To be done
1. Answer these from the Airflow commit email:
(a) To what state are stuck queued tasks moved?
(b) Which backend does the change apply to?
(c) What default value is given for the new stuck_queued_task_check_interval option?
2. Extend the Airflow commit email, picking up after its last line.

You are viewing a plain text version of this content. The canonical link for it is here.
Posted to commits@airflow.apache.org by je...@apache.org on 2022/01/28 21:25:30 UTC

[airflow] 17/17: Handle stuck queued tasks in Celery for db backend(#19769)

This is an automated email from the ASF dual-hosted git repository.

jedcunningham pushed a commit to branch v2-2-test
in repository https://gitbox.apache.org/repos/asf/airflow.git

commit ec60dd799d65bdb80b83893db7df215d98342dde
Author: Ephraim Anierobi <sp...@gmail.com>
AuthorDate: Fri Jan 14 09:55:15 2022 +0100

    Handle stuck queued tasks in Celery for db backend(#19769)
    
    Move the state of stuck queued tasks in Celery to Scheduled so that
    the Scheduler can queue them again. Only applies to DatabaseBackend
    
    (cherry picked from commit 14ee831c7ad767e31a3aeccf3edbc519b3b8c923)
---
 airflow/config_templates/config.yml          |   7 +
 airflow/config_templates/default_airflow.cfg |   3 +
 airflow/executors/celery_executor.py         |  52 +++++++
 tests/executors/test_celery_executor.py      | 197 ++++++++++++++++++++++++---
 4 files changed, 242 insertions(+), 17 deletions(-)

diff --git a/airflow/config_templates/config.yml b/airflow/config_templates/config.yml
index 6941f03..e061568 100644
--- a/airflow/config_templates/config.yml
+++ b/airflow/config_templates/config.yml
@@ -1663,6 +1663,13 @@
       type: string
       example: ~
       default: "False"
+    - name: stuck_queued_task_check_interval
+      description: |
+        How often to check for stuck queued task (in seconds)
+      version_added: 2.3.0
+      type: integer
+      example: ~
+      default: "300"
 - name: celery_broker_transport_options
   description: |
     This section is for specifying options which can be passed to the
diff --git a/airflow/config_templates/default_airflow.cfg b/airflow/config_templates/default_airflow.cfg
index 6a5449b..4024922 100644
--- a/airflow/config_templates/default_airflow.cfg
+++ b/airflow/config_templates/default_airflow.cfg
@@ -830,6 +830,9 @@ task_publish_max_retries = 3
 # Worker initialisation check to validate Metadata Database connection
 worker_precheck = False
 
+# How often to check for stuck queued task (in seconds)

Dataset section
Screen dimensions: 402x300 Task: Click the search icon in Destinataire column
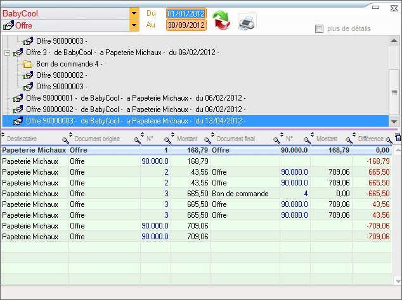(65, 139)
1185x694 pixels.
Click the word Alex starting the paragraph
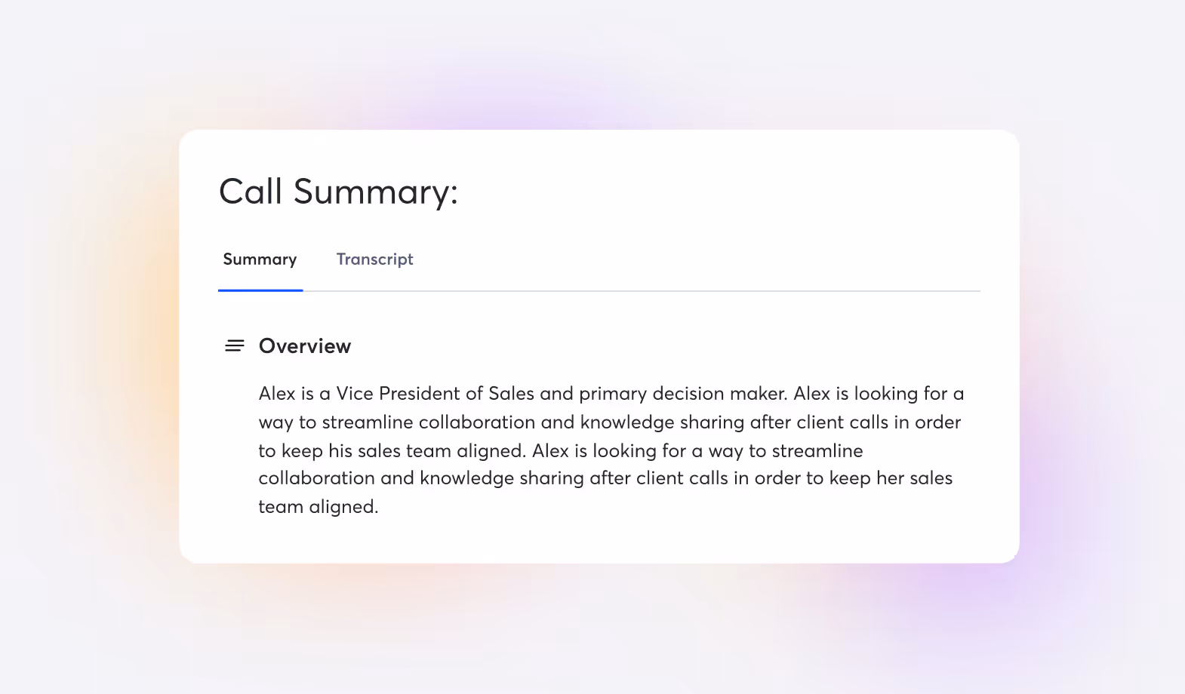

Task responses
1.
(a) Scheduled
(b) DatabaseBackend
(c) "300" (seconds)

2.
+stuck_queued_task_check_interval = 300
+
 [celery_broker_transport_options]
 
 # This section is for specifying options which can be passed to the
diff --git a/airflow/executors/celery_executor.py b/airflow/executors/celery_executor.py
index f257b0c..8daced6 100644
--- a/airflow/executors/celery_executor.py
+++ b/airflow/executors/celery_executor.py
@@ -40,6 +40,7 @@ from celery.backends.database import DatabaseBackend, Task as TaskDb, session_cl
 from celery.result import AsyncResult
 from celery.signals import import_modules as celery_import_modules
 from setproctitle import setproctitle
+from sqlalchemy.orm.session import Session
 
 import airflow.settings as settings
 from airflow.config_templates.default_celery import DEFAULT_CELERY_CONFIG
@@ -50,6 +51,7 @@ from airflow.models.taskinstance import TaskInstance, TaskInstanceKey
 from airflow.stats import Stats
 from airflow.utils.log.logging_mixin import LoggingMixin
 from airflow.utils.net import get_hostname
+from airflow.utils.session import NEW_SESSION, provide_session
 from airflow.utils.state import State
 from airflow.utils.timeout import timeout
 from airflow.utils.timezone import utcnow
@@ -231,6 +233,10 @@ class CeleryExecutor(BaseExecutor):
         self.task_adoption_timeout = datetime.timedelta(
             seconds=conf.getint('celery', 'task_adoption_timeout', fallback=600)
         )
+        self.stuck_tasks_last_check_time: int = time.time()
+        self.stuck_queued_task_check_interval = conf.getint(
+            'celery', 'stuck_queued_task_check_interval', fallback=300
+        )
         self.task_publish_retries: Dict[TaskInstanceKey, int] = OrderedDict()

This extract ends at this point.